VI. Histopathology survey
Following daily examination of control and treated mice, mice showing clinical signs and moribund, are sacrificed and necropsied.
b. After peripheral blood and bone marrow cells are harvested, the mice are examined for the gross presence of tumor, and the location and physical characteristics noted.
c. Following complete necropsy, affected tissues from the skin, mammary gland, lungs, bone (marrow cells), liver, gastrointestinal tract, and genitourinary tract are harvested.
d. Harvested tissue samples are fixed in 10% formalin and later embedded in paraffin for histology.
e.

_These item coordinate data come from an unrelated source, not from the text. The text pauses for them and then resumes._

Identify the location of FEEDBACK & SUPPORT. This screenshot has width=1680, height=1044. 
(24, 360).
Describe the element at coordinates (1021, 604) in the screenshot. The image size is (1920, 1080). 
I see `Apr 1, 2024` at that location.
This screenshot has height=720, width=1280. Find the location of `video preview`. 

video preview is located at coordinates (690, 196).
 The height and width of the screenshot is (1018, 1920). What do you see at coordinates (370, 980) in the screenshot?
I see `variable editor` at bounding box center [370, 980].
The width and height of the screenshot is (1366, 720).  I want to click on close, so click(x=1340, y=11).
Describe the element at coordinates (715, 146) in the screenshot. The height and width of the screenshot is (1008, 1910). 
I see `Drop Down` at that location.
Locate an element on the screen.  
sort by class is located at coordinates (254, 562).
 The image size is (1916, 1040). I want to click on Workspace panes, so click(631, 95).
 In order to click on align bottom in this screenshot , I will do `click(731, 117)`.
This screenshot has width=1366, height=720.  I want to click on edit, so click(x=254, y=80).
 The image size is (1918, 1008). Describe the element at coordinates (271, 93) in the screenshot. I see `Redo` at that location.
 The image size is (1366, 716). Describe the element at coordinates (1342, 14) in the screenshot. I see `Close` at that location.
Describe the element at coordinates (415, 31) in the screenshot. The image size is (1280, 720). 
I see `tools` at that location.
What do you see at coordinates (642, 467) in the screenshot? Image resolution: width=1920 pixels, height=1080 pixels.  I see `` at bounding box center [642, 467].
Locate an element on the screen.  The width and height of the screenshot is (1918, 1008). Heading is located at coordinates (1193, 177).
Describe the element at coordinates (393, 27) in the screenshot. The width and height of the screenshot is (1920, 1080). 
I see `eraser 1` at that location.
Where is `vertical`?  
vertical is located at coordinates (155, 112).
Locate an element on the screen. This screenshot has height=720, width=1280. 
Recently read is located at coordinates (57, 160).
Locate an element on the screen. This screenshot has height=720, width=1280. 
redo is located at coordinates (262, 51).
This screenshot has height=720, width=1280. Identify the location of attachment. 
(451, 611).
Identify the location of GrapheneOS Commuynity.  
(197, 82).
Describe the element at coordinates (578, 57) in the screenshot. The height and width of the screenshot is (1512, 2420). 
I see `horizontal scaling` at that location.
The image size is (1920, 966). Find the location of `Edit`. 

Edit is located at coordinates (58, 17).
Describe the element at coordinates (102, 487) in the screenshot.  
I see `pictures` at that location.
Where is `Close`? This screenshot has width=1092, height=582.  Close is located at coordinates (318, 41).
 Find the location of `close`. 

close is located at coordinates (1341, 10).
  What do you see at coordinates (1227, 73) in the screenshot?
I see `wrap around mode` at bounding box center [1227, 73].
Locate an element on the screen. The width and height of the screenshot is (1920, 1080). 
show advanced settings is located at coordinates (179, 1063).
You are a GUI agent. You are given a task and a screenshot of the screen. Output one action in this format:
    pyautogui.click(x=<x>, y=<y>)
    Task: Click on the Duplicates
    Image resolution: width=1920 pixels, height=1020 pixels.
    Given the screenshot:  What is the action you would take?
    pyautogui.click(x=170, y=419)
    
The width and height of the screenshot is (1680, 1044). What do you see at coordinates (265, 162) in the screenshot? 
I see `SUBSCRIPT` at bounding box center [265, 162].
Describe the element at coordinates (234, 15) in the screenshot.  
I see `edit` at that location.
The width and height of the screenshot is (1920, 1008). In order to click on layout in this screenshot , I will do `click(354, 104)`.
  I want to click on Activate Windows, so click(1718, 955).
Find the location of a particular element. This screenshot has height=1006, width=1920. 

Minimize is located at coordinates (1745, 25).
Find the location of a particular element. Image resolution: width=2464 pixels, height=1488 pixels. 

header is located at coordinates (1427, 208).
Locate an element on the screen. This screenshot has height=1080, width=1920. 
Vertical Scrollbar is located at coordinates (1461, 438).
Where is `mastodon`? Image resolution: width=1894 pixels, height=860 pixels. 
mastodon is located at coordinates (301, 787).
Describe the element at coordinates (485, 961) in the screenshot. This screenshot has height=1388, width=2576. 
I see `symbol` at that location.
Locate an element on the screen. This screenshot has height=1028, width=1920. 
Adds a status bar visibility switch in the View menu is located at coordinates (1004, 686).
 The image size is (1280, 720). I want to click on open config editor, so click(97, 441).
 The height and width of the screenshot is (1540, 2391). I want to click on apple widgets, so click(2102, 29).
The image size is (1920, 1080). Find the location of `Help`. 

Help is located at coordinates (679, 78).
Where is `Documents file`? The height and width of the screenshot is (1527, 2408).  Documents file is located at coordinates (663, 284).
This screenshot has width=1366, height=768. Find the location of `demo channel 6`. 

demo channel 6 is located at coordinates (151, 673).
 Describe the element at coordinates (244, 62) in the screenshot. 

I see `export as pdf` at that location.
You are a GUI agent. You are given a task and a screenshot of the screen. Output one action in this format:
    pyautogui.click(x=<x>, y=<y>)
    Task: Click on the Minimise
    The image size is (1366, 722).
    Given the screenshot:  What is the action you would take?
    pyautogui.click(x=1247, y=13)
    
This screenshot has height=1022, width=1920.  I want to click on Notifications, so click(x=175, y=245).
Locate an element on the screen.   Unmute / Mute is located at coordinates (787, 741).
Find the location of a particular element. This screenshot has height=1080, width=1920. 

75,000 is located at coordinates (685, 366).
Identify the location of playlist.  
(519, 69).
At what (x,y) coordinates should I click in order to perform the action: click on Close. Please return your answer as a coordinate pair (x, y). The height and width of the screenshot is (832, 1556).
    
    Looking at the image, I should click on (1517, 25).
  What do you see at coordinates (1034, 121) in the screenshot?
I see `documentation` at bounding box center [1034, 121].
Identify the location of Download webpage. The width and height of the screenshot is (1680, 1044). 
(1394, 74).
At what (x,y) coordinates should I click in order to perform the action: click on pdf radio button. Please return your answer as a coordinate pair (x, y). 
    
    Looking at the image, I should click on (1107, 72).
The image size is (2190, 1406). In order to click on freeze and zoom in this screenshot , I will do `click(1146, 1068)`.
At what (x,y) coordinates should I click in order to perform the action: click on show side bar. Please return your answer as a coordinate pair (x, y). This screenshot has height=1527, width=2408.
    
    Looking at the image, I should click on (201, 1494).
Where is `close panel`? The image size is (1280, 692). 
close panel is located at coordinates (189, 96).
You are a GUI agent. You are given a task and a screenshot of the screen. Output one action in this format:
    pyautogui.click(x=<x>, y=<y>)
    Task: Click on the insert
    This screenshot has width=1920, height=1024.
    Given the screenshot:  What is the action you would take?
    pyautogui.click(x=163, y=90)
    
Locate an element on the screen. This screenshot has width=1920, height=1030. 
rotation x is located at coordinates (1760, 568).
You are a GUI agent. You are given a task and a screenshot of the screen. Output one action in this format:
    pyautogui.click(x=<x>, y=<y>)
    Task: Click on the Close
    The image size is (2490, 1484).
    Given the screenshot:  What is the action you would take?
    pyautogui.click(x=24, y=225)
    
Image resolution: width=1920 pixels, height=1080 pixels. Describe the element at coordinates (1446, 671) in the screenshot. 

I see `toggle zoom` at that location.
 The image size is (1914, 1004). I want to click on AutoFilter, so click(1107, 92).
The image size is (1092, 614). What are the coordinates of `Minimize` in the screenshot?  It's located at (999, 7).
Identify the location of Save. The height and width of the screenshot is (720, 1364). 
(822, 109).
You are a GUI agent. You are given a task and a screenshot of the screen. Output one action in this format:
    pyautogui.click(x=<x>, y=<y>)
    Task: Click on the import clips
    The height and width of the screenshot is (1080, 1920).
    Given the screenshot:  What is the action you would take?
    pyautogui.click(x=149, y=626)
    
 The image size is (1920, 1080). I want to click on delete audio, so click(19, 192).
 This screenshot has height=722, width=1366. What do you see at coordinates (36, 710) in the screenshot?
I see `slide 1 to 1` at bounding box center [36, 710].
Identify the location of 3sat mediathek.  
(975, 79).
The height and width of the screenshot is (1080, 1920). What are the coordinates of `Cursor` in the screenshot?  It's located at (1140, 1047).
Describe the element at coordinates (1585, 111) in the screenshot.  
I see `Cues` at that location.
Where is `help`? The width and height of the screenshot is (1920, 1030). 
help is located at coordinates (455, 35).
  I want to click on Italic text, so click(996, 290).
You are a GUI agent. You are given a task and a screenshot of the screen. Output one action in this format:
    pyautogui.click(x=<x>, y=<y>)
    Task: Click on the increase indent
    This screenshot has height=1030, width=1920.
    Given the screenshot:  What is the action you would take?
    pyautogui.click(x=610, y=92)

Paraffin embedded samples are sectioned at 5 µm thickness and stained with hematoxylin and eosin (H&E).
f. Microscopic examination of the histology slides are examined blindly by veterinary pathologist and clinical hematologist for the presence of malignancy and cellular characterization.

Data collected by investigator

• Complete blood count (CBC) with differentials: white blood cell counts , % neutrophils and % lymphocytes, platelet count, hematocrit, and hemoglobin.

• Incidence of gastrointestinal, hematopoetic (lymphoid and myeloid), and lung (adenoma and carcinoma) tumors/cancers.